2 сентября, получив наставление из Петербурга, Обрезков через своего переводчика велел сказать переводчику Порты, что слухи о браке императрицы с Понятовским после избрания его в короли суть не только «самомерзкие клеветы, но явные оскорбления или, лучше сказать, богохульства для освященной ее персоны», на которые она гнушается и отвечать, будучи вполне уверена, что Порта «таким богомерзким пусторечиям никакой веры не подала». Нечего также опасаться, что граф Понятовский вступит в супружество с какою-нибудь иностранною принцессою, ибо Россия и Пруссия имеют более, чем Порта, побуждений препятствовать, чтоб Польша не подпала зависимости от какой-нибудь иностранной державы; кроме того, подлинно известно, что граф Понятовский уже помолвлен на одной знатной польской девице.
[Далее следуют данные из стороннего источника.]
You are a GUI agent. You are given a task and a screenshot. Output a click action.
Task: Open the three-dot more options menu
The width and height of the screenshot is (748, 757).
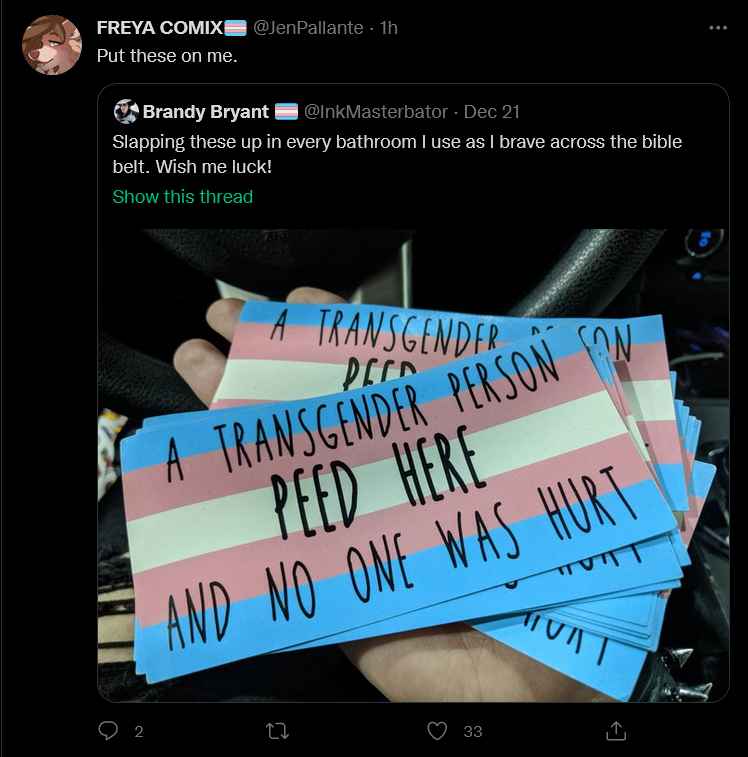718,28
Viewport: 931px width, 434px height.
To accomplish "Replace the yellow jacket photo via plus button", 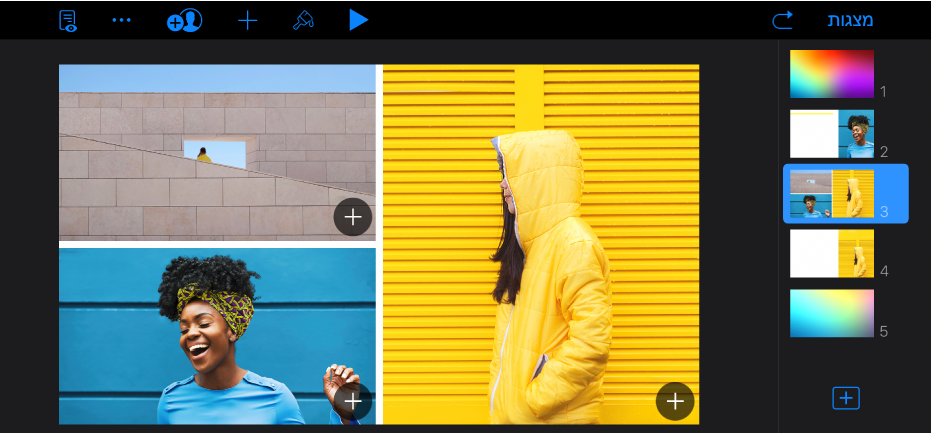I will pyautogui.click(x=675, y=401).
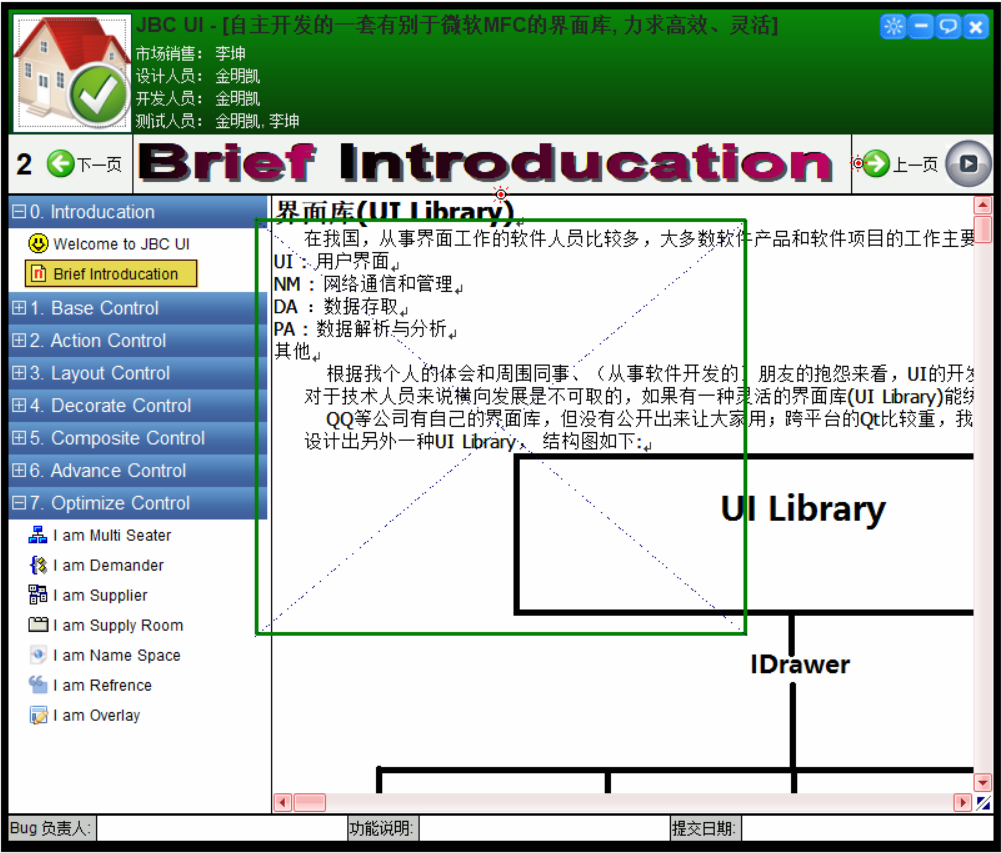This screenshot has height=853, width=1001.
Task: Expand the '1. Base Control' section
Action: click(x=18, y=308)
Когда после того Обрезков сообщил рейс-еффенди, что на сейме в условия новому королю внесен пункт, что если король будет избран неженатый, то не может вступать в брак иначе как с природною полькою, то рейс-еффенди со смехом сказал: «Полно притворяться, называй прямо Понятовского, дело уже известное, что никто другой, кроме его, королем не будет; думаю, что он уже и выбран».
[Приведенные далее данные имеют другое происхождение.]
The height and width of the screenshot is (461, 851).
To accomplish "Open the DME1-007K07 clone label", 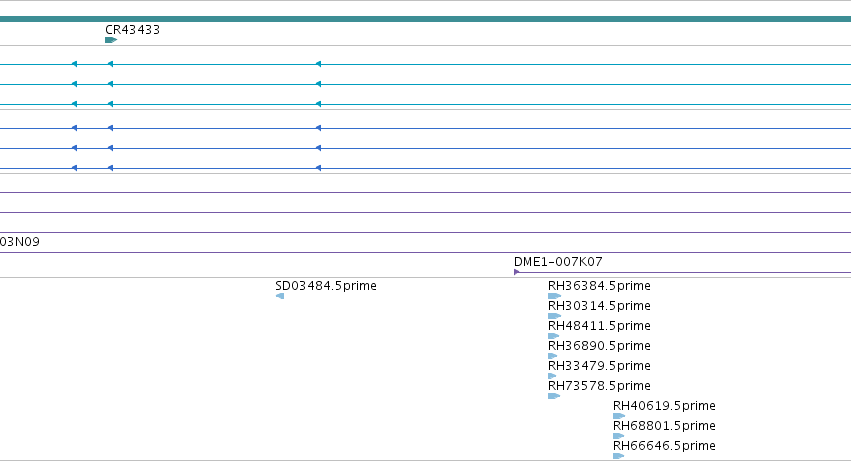I will point(558,262).
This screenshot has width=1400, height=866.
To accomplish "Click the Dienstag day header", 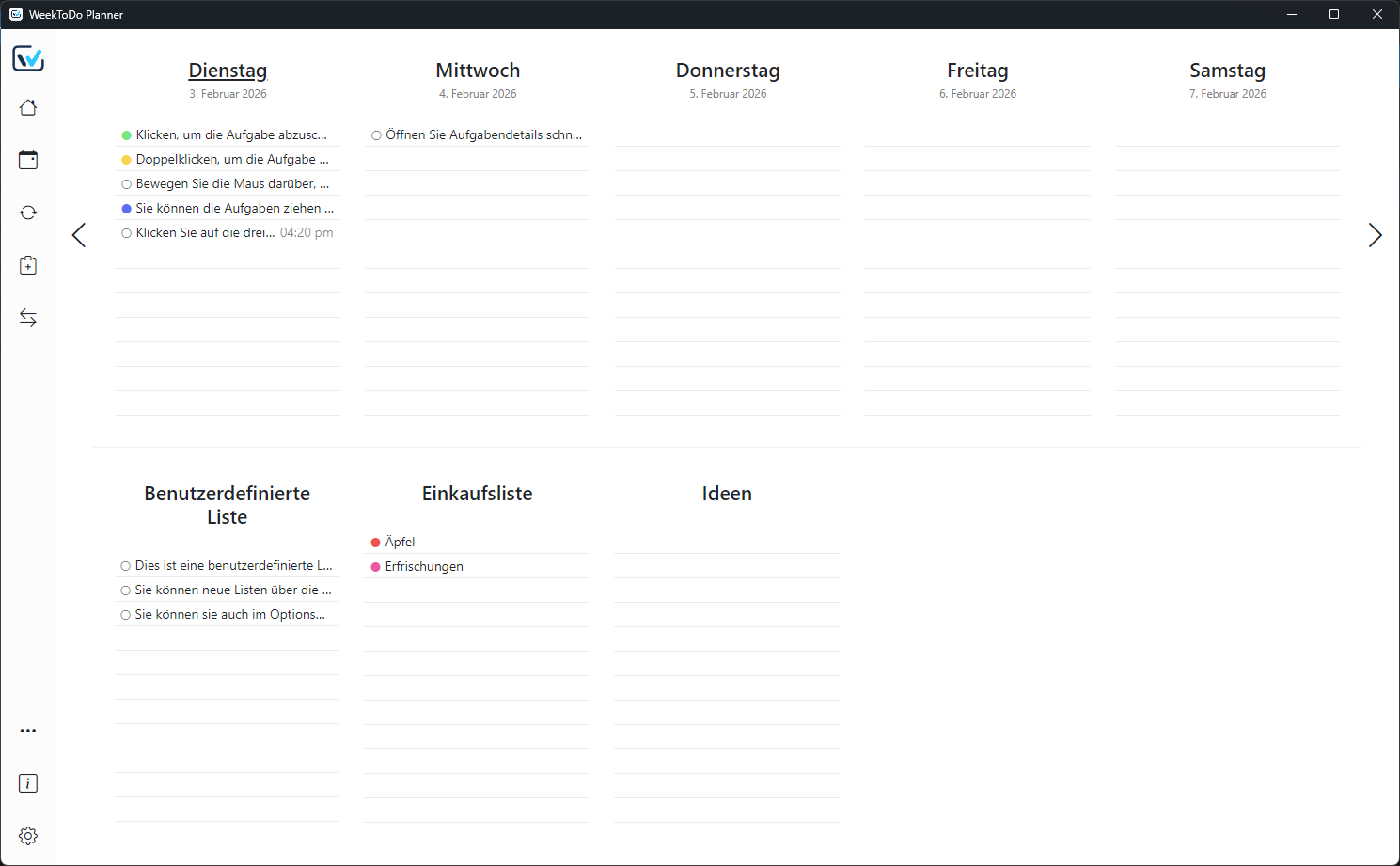I will [x=228, y=71].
Избрание Понятовского в короли не прекратило франко-австрийских движений в Константинополе. Султану было внушено, что избрание незаконное, потому что вынужденное, и если Порта не признает Станислава королем, то и дворы венский и версальский его не признают, да и все христианские державы примеру их последуют. Порте дано было знать, что Россия и Пруссия рекомендовали Понятовского и эта рекомендация поддержана русским войском, посредством которого преданная России партия и будет управлять Польшею. Эти известия и внушения сильно подействовали. Переводчик русского посольства, отправленный Обрезковым к рейс-еффенди, нашел этого министра в страшном волнении. «Хорошо это было сделано, – начал он, – что русский и прусский послы рекомендовали сейму Понятовского, после того как здесь русский резидент и прусский посланник письменно и словесно уверяли нас, что от их дворов ни один кандидат не будет представлен? Резидент ваш меня погубил, потому что я, веря ему, подкреплял его представления и чрез это сделался ответственным. Будь проклята минута, когда я с ним познакомился! Порта предлагала России, нельзя ли исключить графа Понятовского из кандидатов на польский престол. Россия отвечала, что без нарушения данных уверений о невмешательстве никого исключить нельзя: но когда исключить нельзя, то само собою разумеется, что и рекомендовать нельзя, тем более что рекомендован именно тот, исключения которого желала Порта. Разве Порта не имеет после того права полагать, что все это сделано ей в досаду и в насмешку? И не будут ли ваши неприятели пользоваться этим случаем, чтоб вредить вам? Сами вы строите и сами расстроиваете! Пусть резидент подаст письменный ответ, основанный на крепком фундаменте, которым снимет навоз, наваленный на мою голову. Я имя резидента сделал золотым, а он обратил и свое и мое имя в чугунное. Порта новоизбранного короля никогда не признает и грамоты его не примет, и нет другого способа поправить дело, как ссадить Понятовского, и если резидент не подаст точного уверения, что Россия употребит для этого старание, то пусть больше не делает никаких представлений: слушать их не будут».